The ruins of St Andrews Cathedral
The ruins of St Andrews Cathedral.

A saltire flag flys over St Andrews
A view over the rooftops of South Street and beyond. I think the saltire flies from the roof of the Town Hall.

Much of yesterday — over 5 hours — was spent working on the IA for the website: are the labels right? what about the categories? are items listed under the correct categories? do these fit with the priorities of the University? do we need an A-Z index, etc. I could have gone on for much longer, had it not been 20:00 and we were all tired, and hungry.

Friday evening has never been associated in my mind with stopping work and knocking off the weekend. On Fridays I used to be gearing up for Sunday. Thursday was my day off, and so Friday was my Monday.

… meanwhile at home

Anyway, it’s been a great and very productive week at work. Meanwhile, at home I slept, ate, watched some Big Brother, and wrote some more of the Teach Yourself Mahjong updates.

Filing sermons

I used my new Psion Series 7 today to write my sermon for tomorrow. I wrote this one in the sunshine, sitting at a round patio table in our conservatory in Cellardyke. When the midday sunshine grew too bright for me to view my screen (even with the brightness at full) I moved downstairs and finished wrestling with Matthew’s portrayal of Jesus there.

I’m subscribed to an online email discussion group called Midrash which frequently offers me inspiration aplenty during the weekly discussions of the following Sunday’s Revised Common Lectionary readings. It’s a wonderful resource.

Anyway, this sermon e-group got me thinking today about how I now keep my old sermons only in electronic format (with various regular backups) having discovered that the printed versions take up an awful lot of space over time. But how to store them, what format of naming and ordering on your computer would / do you use? Here’s what I do:

I have a folder entitled Sermons, within which I have four subfolders:

  • Other
  • Year A
  • Year B
  • Year C

‘Other’ covers anything that doesn’t fall into the Revised Common Lectionary three-year cycle of bible readings, eg Meditations, Funeral and Wedding sermons, sermon series and sermons that I’ve received from other people.
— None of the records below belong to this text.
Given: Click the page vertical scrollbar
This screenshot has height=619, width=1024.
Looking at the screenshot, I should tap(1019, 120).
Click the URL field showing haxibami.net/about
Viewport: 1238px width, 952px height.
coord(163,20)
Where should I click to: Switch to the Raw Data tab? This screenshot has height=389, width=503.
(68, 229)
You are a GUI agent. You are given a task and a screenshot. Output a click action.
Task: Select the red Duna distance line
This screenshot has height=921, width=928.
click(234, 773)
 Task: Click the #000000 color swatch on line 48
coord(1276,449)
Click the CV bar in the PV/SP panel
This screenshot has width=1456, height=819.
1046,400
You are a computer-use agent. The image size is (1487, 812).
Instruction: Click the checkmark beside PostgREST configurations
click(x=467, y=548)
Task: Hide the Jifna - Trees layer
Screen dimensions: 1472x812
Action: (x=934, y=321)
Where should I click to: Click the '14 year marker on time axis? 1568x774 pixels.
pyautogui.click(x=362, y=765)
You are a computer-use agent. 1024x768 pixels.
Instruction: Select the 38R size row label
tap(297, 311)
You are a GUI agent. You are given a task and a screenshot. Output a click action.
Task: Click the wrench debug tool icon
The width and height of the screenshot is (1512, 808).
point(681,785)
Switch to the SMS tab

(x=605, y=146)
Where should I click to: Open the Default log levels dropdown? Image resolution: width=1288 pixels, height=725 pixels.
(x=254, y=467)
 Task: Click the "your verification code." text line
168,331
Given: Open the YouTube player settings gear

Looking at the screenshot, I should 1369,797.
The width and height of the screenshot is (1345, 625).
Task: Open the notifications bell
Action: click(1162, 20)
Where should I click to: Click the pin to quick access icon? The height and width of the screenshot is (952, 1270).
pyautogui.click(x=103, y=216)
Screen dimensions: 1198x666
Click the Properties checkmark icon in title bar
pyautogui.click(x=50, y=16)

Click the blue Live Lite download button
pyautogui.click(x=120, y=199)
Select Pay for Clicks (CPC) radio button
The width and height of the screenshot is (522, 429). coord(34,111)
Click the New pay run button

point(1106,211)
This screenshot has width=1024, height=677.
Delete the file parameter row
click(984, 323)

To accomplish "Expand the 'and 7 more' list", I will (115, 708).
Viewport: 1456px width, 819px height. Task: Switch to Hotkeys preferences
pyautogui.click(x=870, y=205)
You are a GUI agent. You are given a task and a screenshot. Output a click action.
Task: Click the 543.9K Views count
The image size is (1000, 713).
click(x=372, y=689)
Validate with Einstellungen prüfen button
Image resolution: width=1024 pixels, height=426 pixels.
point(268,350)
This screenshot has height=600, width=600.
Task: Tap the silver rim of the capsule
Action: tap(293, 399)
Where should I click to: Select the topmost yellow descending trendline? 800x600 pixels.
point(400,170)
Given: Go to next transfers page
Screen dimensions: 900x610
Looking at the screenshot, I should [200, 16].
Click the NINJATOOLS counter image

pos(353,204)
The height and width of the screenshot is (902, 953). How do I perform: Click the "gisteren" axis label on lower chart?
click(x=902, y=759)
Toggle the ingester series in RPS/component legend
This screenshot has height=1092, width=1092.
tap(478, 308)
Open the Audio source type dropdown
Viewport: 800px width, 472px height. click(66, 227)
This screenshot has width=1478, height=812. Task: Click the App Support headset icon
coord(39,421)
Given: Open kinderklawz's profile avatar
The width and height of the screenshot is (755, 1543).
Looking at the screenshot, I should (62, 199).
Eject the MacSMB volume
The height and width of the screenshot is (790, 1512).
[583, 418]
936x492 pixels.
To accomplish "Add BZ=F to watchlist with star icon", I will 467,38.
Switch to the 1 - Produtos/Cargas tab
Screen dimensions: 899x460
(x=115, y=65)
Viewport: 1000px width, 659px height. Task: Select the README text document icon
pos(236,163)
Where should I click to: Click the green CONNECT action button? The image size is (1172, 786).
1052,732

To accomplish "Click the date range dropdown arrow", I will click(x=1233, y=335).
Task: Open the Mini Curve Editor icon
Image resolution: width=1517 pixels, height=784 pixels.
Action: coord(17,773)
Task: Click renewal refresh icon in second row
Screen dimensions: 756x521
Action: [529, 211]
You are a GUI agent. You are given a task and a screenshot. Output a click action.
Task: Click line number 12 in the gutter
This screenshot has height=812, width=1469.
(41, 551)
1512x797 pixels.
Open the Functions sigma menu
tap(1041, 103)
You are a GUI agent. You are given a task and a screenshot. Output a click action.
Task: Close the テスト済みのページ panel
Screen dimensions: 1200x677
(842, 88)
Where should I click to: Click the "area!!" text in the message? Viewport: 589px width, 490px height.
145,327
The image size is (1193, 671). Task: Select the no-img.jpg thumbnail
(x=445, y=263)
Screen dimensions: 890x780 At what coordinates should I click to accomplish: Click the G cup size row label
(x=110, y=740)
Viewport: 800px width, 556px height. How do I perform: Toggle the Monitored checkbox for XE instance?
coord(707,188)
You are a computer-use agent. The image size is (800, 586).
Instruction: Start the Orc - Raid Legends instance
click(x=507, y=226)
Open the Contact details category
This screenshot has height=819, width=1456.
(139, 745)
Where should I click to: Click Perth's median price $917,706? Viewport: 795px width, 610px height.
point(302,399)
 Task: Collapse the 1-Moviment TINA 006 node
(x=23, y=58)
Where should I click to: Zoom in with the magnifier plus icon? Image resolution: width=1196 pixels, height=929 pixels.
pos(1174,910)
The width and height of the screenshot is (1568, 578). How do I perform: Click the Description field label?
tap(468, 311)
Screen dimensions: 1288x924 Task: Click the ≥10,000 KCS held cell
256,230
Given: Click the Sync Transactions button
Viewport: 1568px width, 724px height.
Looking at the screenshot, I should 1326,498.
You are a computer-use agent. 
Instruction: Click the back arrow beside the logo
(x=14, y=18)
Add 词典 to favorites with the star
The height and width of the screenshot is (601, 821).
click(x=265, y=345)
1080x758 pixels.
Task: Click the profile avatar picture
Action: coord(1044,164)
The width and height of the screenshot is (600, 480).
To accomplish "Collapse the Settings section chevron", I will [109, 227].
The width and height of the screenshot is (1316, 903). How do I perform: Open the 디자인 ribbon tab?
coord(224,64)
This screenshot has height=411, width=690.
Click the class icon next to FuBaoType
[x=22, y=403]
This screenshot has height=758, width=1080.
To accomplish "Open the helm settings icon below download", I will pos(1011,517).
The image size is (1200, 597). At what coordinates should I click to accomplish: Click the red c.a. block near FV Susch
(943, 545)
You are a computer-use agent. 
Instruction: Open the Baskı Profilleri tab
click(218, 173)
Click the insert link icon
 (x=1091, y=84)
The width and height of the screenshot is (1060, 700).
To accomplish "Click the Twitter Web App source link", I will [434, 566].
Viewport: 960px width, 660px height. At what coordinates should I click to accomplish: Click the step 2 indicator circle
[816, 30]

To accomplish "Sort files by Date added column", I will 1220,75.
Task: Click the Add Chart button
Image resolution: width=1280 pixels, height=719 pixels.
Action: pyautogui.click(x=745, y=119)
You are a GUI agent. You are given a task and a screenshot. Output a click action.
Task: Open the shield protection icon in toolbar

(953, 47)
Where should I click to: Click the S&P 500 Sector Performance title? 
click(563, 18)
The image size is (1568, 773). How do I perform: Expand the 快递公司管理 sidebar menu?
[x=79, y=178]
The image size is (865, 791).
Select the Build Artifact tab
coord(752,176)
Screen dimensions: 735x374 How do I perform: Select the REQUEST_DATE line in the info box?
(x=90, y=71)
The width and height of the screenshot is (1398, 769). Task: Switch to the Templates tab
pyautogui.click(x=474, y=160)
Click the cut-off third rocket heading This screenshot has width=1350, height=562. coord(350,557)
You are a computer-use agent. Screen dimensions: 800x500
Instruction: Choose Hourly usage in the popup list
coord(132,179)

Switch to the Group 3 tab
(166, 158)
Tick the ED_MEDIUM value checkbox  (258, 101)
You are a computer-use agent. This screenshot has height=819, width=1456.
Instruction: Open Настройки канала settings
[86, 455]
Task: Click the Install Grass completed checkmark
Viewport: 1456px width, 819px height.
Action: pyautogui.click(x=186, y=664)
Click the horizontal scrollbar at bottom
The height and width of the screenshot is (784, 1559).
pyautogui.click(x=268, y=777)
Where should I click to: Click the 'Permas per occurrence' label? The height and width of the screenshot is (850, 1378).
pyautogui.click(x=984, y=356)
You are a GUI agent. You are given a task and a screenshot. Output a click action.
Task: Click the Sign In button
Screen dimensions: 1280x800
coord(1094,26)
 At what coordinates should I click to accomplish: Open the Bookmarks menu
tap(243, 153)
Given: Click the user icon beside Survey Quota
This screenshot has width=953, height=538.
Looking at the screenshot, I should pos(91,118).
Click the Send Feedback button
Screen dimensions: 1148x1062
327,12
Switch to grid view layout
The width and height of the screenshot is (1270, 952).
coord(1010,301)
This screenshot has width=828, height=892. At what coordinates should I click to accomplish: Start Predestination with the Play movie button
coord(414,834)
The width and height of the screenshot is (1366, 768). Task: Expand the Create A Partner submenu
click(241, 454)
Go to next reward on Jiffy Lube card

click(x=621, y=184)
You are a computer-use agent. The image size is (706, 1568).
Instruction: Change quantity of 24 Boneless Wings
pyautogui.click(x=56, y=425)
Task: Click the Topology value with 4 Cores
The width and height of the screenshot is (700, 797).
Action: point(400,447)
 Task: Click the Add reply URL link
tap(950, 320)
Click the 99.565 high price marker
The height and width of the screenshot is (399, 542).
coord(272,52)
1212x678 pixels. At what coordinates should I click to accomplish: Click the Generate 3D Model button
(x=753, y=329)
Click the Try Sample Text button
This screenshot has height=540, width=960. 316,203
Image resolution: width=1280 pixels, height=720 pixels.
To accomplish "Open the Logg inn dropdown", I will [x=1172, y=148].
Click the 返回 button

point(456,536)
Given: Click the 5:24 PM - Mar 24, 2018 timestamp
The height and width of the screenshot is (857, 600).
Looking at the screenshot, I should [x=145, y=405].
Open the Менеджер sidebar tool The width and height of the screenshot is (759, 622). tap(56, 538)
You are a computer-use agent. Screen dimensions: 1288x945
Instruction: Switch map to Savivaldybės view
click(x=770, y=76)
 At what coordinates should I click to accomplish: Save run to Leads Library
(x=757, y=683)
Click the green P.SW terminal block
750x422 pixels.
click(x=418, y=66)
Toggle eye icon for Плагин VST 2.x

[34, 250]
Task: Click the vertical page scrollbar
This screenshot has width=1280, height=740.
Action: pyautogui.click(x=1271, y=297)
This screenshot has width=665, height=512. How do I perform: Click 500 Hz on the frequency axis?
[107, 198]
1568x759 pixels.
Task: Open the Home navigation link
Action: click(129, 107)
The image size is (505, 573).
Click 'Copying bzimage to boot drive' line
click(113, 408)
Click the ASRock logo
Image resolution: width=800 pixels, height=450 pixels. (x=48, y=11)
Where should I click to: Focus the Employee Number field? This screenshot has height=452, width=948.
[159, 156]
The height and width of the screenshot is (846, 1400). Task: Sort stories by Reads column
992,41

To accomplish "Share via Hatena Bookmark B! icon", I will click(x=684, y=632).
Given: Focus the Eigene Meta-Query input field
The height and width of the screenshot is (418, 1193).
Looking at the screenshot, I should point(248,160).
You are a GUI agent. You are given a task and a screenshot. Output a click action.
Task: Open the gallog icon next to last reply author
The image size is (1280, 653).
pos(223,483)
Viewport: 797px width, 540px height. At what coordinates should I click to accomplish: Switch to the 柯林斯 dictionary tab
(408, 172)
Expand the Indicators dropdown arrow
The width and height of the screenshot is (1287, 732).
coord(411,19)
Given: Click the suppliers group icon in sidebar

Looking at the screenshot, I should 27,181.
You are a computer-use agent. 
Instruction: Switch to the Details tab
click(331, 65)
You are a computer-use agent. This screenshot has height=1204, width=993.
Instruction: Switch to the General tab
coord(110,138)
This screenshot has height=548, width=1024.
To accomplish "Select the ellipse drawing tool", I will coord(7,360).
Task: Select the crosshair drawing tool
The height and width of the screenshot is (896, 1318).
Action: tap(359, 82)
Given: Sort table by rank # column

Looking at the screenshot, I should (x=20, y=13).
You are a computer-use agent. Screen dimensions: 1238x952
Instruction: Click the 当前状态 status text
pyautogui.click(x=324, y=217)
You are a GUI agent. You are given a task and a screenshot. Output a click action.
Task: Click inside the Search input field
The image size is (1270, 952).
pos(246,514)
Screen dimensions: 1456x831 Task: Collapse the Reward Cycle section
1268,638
Within Years A, B and C I have the same eight subfolders:

  1. Advent
  2. Christmas
  3. Epiphany
  4. Lent
  5. Easter
  6. Ascension
  7. Pentecost Trinity
  8. Festivals

Hey! It’s the church year!

And within each folder I file my sermons with the following scheme — one that took me ages to develop, but which I offer to you for free:

<RCL Year> <Sunday Proper No.> <Year in ISO date format > <additional information>

eg

A Pentecost 03 Trinity 02 Proper 05 2005-06-05.lwp
B Easter 7 2000-06-04 A4.lwp
C Christmas Eve 2003-12-24 John 1.lwp

That way I’m always aware of the RCL year that each sermon pertains to, and within a folder I can immediately see if I have a sermon for a particular Sunday, and are sorted in chronological order, eg

A Pentecost 23 Trinity 22 Proper 25 1999-10-24.lwp
A Pentecost 23 Trinity 22 Proper 25 2002-10-27.lwp

Clever, huh! I share that with you for free.